Max Frisch – Sketchbooks 1966-1971 // I bought this book back in school because one of his novels was presented in German class and I got into his novels after that. His sketches are a combination of ideas for his novels or even whole short stories, diary entries and questionnaires. The latter were thought provoking and made me actually stop and think about the answers I would give. His diary entries on the other hand gave an interesting look into the time of the Cold War and how this influenced the arts. Frisch as a Swiss had a neutral position and visited countries from both sides quite regularly but was often met with suspicion from the socialists.

Julian Fellows – Belgravia // Julian Fellows is the creative mind behind Downton Abbey and his new novel seemed like the something to fix the gap the series final left (Although I’m still stuck somewhere in season 4). Unfortunately, Belgravia couldn’t fullfill my expectations. We follow a merchant family that manages to secure some really good projects and friends after the Napoleonic war and rises on the social ladder. But their past catches up with them and the intricacies of social norm and the arrogance of old aristocratic families threatens to destroy their lives.  It’s similar enough to Downton Abbey but the story is too dramatic, especially in the end.

Madeleine Roux – Asylum // Asylum has been on my Amazon Wishlist for years and years and when I found it in my local library I had to take it out. It was promised as an even darker pendant to Miss Peregrine’s Home for Peculiar Children as it also has a creepy storyline and realistic photographs in the book. Dan Crawford is spending his summer at the New Hampshire College Prep Program which is housed in a former asylum. But the past won’t stay quiet any longer and soon people start to get hurt. I guess that the story can be quite scary for younger audiences and it was a quick read but the characters were rather flat and the actions and dialogues seemed forced. I’m glad I can take it of my wishlist now and I will not be continuing with the series.

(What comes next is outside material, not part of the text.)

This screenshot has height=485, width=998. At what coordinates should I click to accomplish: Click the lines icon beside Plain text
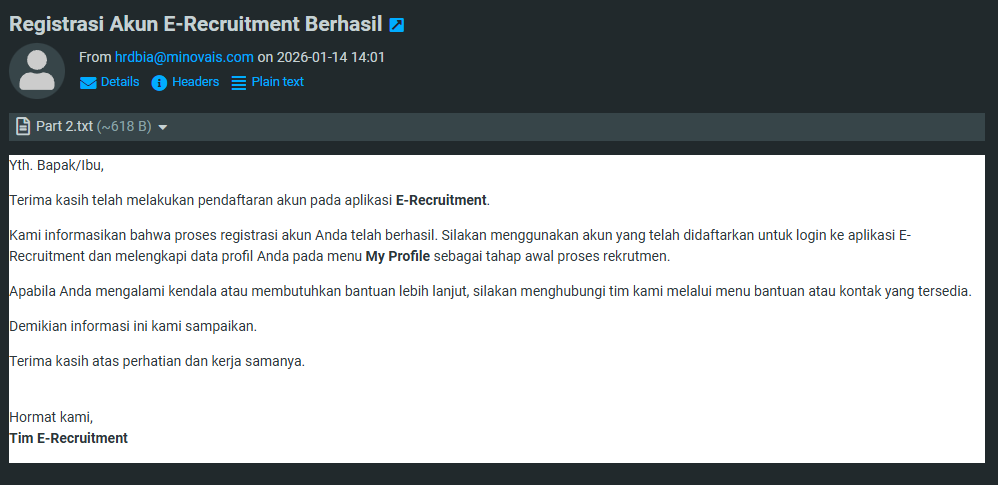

Betty Smith – A Tree Grows in Brooklyn // A book from the Rory Gilmore Reading Challenge list. We follow Francie who is growing up in 1930’s New York as a second-generation Irish immigrant. Her life is marked by the poverty of her parents, the prejudice of society and her own wish to learn and get something more from life. It reminded me a lot of Elena Ferrante’s Neapolitain series of which I have only read the first book so far but I enjoyed both novels a lot.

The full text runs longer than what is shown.